2020年に“環境未来都市”の実現へ、水素インフラの整備を急ぐ横浜市:スマートシティ
横浜市は2020年の東京オリンピック・パラリンピックまでに燃料電池車の普及台数を2000台、水素ステーションを10カ所整備するという目標を掲げている。同市内では現在2カ所の水素ステーションが稼働しているが、整備の促進に向けて新たに市有地を活用する事業者の公募を開始した。
横浜市は港北区の市有地に水素ステーションの整備・運営を行う事業者の公募を開始した。設置する水素ステーションは、固定式かつ水素製造設備を敷地内に置かないオフサイト方式で、300Nm3/h以上の供給能力を持つことが条件となる。
同市が事業者に貸し出しを行う土地は、横浜市港区新横浜3丁目に位置する駐車場跡地で、貸付面積は約1580平方メートルだ(図1)。応募には次世代自動車振興センターが行う「水素供給設備整備事業費補助金」か、環境省が行う「二酸化炭素排出抑制対策事業費等補助金」の交付決定を受けていることが条件となる。入札参加申し込み期間は2015年8月14日〜同年9月2日まで。
2020年までに10カ所の水素ステーションを整備
横浜市は2015年3月に次世代環境都市の実現に向け、再生可能エネルギーを活用した分散型電源の導入などをはじめとする「横浜市エネルギーアクションプラン」を策定している。同プランの中では次世代エネルギーとして期待される水素の利活用も、主要施策の1つに位置付けられている(図2)。

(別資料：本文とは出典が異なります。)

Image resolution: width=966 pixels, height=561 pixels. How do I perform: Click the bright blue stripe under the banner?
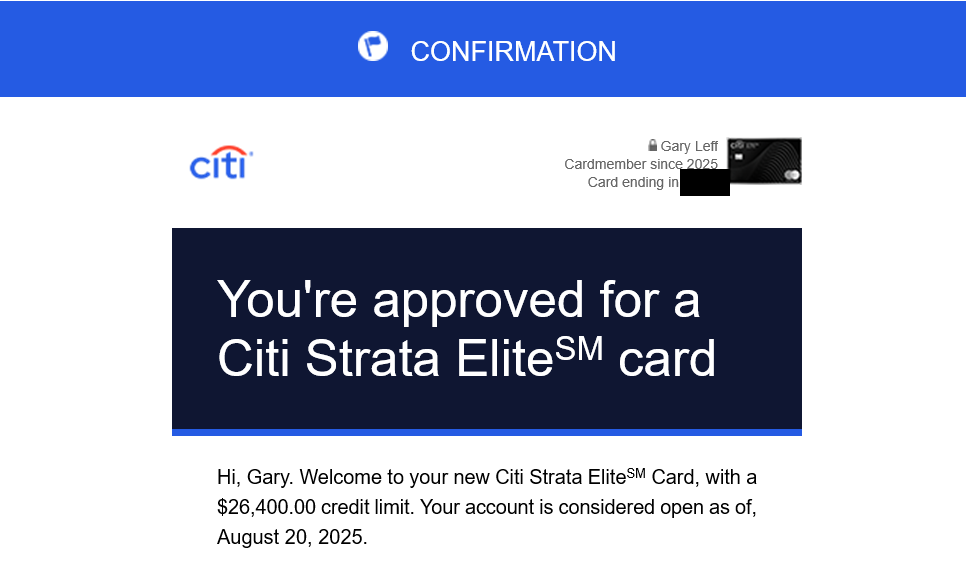pyautogui.click(x=487, y=432)
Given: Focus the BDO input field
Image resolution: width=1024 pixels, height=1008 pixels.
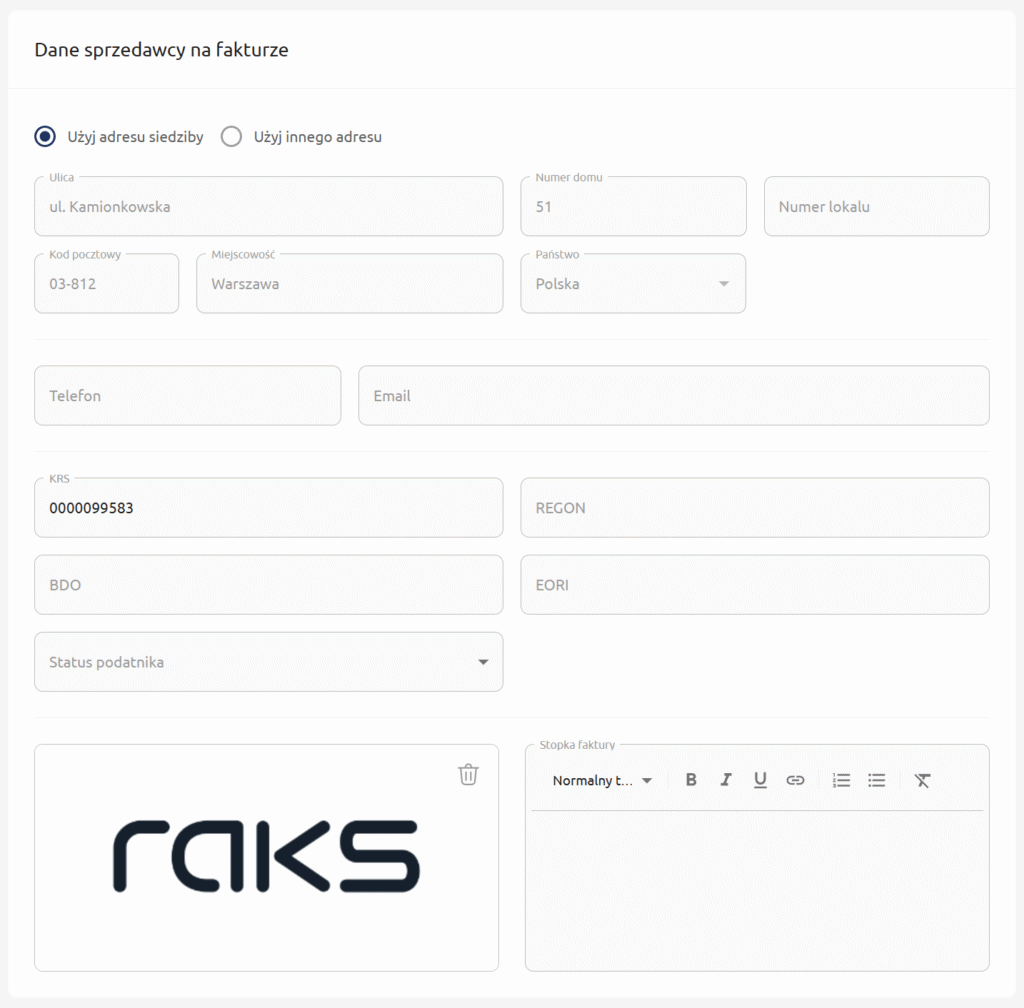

具体的には2020年までに家庭用燃料電池を4万台、燃料電池車を2000台普及させるという目標を掲げている。同時に燃料電池車の普及に欠かせない水素ステーションは10カ所を整備する計画だ。
現在、横浜市内では2015年2月から旭区と泉区の2カ所で水素ステーションが稼働している。この2カ所はともに固定式のステーションで、JX日鉱日石エネルギーが運用を行っている。さらに2015年度中には中区で移動式ステーションの運用開始に向けた取り組みが進められている。そして今回、市有地を活用することで水素ステーションの整備をさらに促進する狙いだ。
横浜市ではこうした取り組みに加え、燃料電池バスの導入も計画している。さらに再生可能エネルギーによる水素製造の実現も目指し、2020年の東京オリンピック・パラリンピックでは次世代エネルギーインフラを実現する「環境未来都市・横浜」として世界に向けアピールしたい考えだ。